Un hombre con abrigo oscuro y largo entró en el pub, miró a su alrededor y fue derecho hacia la chica de pelo moreno que le gustaba a Piotr. Se besaron y la muchacha le puso la mano detrás y le pellizcó en el culo.

—Aquí se acaba mi vida —dijo Piotr, apurando la cerveza de un trago.

—No necesariamente —dijo Zbigniew. Al otro lado de la apagada chimenea donde se encontraban ellos había dos muchachas observando el local, sacudiendo la melena y sosteniendo sendos vasos de 250 ml de vino blanco. Zbigniew ya había cruzado dos veces la mirada con la chica que estaba de cara a él. Tenía mechas rubias, acababa de sacar una cajetilla de tabaco y la había puesto en la repisa de la chimenea. Su abrigo parecía caro y llevaba un bolso gigantesco, de los que estaban entonces de moda. Su amiga era la que más hablaba. Había algo en la rubia que le gustó. Puede que fuera el tabaco, que le resultaba repugnante, por el olor y todo lo demás, pero que cuando lo consumía una mujer se le antojaba inexplicablemente erótico, por el asomo de impudicia, por el indicio de despreocupación que traía aparejado. Tenía un aspecto algo descuidado, el abrigo abierto de una forma extraña. Zbigniew hizo una seña a Piotr con la botella y apuró el resto de la bebida. Piotr se volvió a mirar.

—Hora de mejorar nuestro inglés —dijo Zbigniew. Era una clave. Era bien sabido que la mejor manera de perfeccionar el inglés era tener una novia inglesa. No era fácil, pero las probabilidades aumentaban cuando se tenía algo de dinero y se hablaba buen inglés —aunque costaba pronunciar bien el inglés sin una novia inglesa—, o sea que no era fácil. Zbigniew había aprendido casi todo el inglés que sabía de una chica llamada Sam a quien había conocido cuando le cambió una rueda del coche en King’s Avenue, en el curso de una tormenta. Habían salido durante seis meses y el inglés de Zbigniew había progresado de manera milagrosa. Sam se la estuvo pegando a su novio todo aquel tiempo, pero a ella no pareció importarle y a Zbigniew tampoco; dejaron de verse una semana antes de la boda de la chica.
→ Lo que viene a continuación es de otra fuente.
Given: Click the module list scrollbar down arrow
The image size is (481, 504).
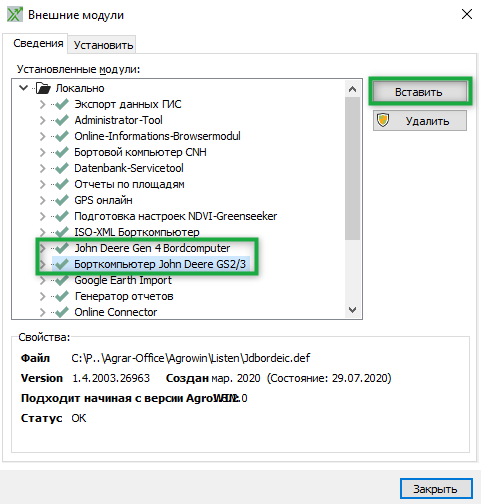Looking at the screenshot, I should [x=352, y=310].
—Mañana me voy a casa —dijo Piotr.

—Pensé que el práctico era yo.

—Sí, pero me voy a casa mañana.

—Pídele el teléfono entonces. Sólo estarás fuera dos semanas. Así, cuando vuelvas, te estará esperando con ilusión.

—Ya te lo he dicho, mi vida se ha acabado.

—Pero continúa.

Piotr suspiró.

—Vale, de acuerdo.

Zbigniew era un hombre tranquilo y, al igual que su amigo Piotr, tampoco era tímido. Se acercó a la chica del bolso y dijo:

—Es terrible, ¿verdad? La prohibición.

La chica sonrió, desvió la mirada, lo miró otra vez. Su amiga se volvió. Tenía el pelo muy oscuro, negro, y se había pintado los ojos de un rojo espectacular. Zbigniew pensó que los movimientos de la joven eran desagradablemente bruscos, aunque la verdad es que tampoco era su tipo. Las dos mujeres se miraron y se comunicaron de algún modo que ellas entendían. Luego se volvieron para mirar a los dos amigos. Y la cosa continuó.